EMOTIONAL IQ – THE SUBTLE ART OF PERCEIVING OUR OWN REAL EMOTIONS
Emotional IQ – PUMU: Perceive, Understand, Manage, Use
I admit that there was a time I was at the bottom level of skill here. I was so bad that not only were Anger and Frustration the same for me, so was Hurt, Fear, Confusion, Overwhelm, Inadequacy… pretty much all of it showed up as Anger. Why?
If I want to sound all clinical: I wasn’t adequately trained in Emotional IQ to make the distinctions. In regular English, I was an Emotional Idiot. Sure, I may have been an intellectual genius if you believe in IQ and percentile scores and all that. But what had in genius in one side was counter-balanced by a level of emotional cluelessness that is almost hard to believe!
I had to improve my Emotional IQ just to get good enough to be at the “nearly everyone can do this” level. It really is frightening to think about how little I really knew back then! I can’t even imagine what my life would have been like without the discovery of the Language of Emotions! I can tell you this, though. If I can get to where I was to where I am, ANYONE can become an Emotional Genius!
Emotional IQ – The Obvious Level of the Subtle Art
Nearly everyone can tell when they are feeling big, obvious emotions. (Well, unless you’re the younger me, then all you know is one – but we’re talking about normal people!) If you’re raging, there is little doubt you’re angry. If you’re paralyzed with fear or running randomly in a panic, everyone can tell that’s fear. When you’re despondent or spiraled into a deep, dark depression, everyone can tell that’s some kind of hopelessness.
If that was as distinct as someone could be with their emotions, it would not be uncommon. We would like to think we’d be better than that, but many people are not. Over the years, a lot of us get just a little bit numb.
Sometimes it’s not numb so much as jumbled. We’re not sure what we’re feeling, so we just toss things into large categories and hide behind the emotions we give ourselves permission to have. Often, men will hide behind anger. Women will sometimes hide behind some form of fear or depression. We want to be better, of course, but that’s just where a lot of people land.
Many of us stay above that. We can tell what we’re feeling pretty clearly. We know when we back down because of fear. We know when we’re feeling overwhelmed and need to make some changes. We know when anger is really anger and not a mask for hurt, and sometimes we can even tell when we’re angry because we’re hurt.
Just knowing what you’re feeling is helpful. Most people know when they are angry, they want something to change, and by yelling, screaming and throwing things, maybe, just maybe, they’ll MAKE it change. At the very least, they express themselves, and sometimes there can be some utility in that, too, at least if you can channel it in a way that hurts no one and breaks nothing.
Fear tells us to hide. Overwhelm tells us we need to stop. Hurt tells us there’s damage and we want to get space between us and what is hurting us. It may not be a lot of information to work with, but it’s a start!

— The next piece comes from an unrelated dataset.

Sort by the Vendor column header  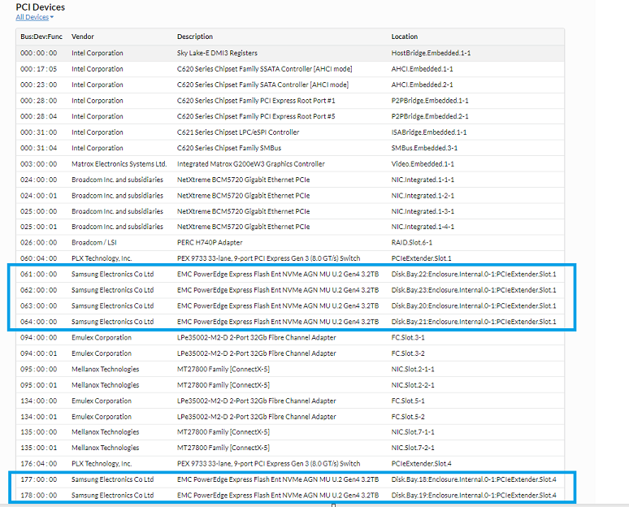[x=83, y=37]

Emotional IQ – The Subtle Level of the Subtle Art
To most people, an emotion like Anger and a close cousin like Frustration feel the same. Someone with an exceptional level of Emotional IQ can tell the difference. When you can tell the difference, it informs an action plan.
There are several sets that are close cousin emotions, like Anger and Frustration, or Hopelessness and Overwhelm, or Fear and Inadequacy.
There are also levels of each emotion. Some people think Frustration is just a level of Anger, but it isn’t. Frustration has a different message. With both, you could rate each feeling from 1 to 10. Frustration is a specific enough emotion that we don’t have much of a vocabulary for it. We might call a 1 or 2 “a little Frustrated” and something higher just “Frustrated” and then “really Frustrated.” We might use exasperated, At some point, we often start to use the vocabulary of Anger.
Anger has a huge vocabulary. It’s such a common emotion that we have a lot of way to talk about it, sometimes colorful ways. We might be bothered, annoyed, miffed, ticked, infuriated, enraged, losing our temper, losing our cool, offended, riled up, galled, fuming or bitter. What order we might put those in varies from person to person, but we all understand that there are levels of anger.
Same with Fear. We have quite a vocabulary to describe Fear. In fact, we have quite a vocabulary to hide the fact of fear behind code words, such as “stress” and “concern.” Inadequacy, like Frustration, has a much smaller vocabulary. Overwhelm has a limited vocabulary, too, mostly consisting of phrases such as “just too much to do” or “too much going on” up to “buried,” “swamped,” and, of course, “overwhelmed.”
Emotional IQ – Mastering the Subtle Art
It takes practice, and it takes the first U in PUMU to really get good at emotional IQ. When you Understand, you can feel what you feel and then check the feeling against the meaning. If you feel something you were going to label Anger, and you check it against the meaning of Anger and it doesn’t apply, but Frustration applies, then you know what you’re feeling is Frustration, not Anger. Once you have Understand working for you, Perceive becomes dramatically easier.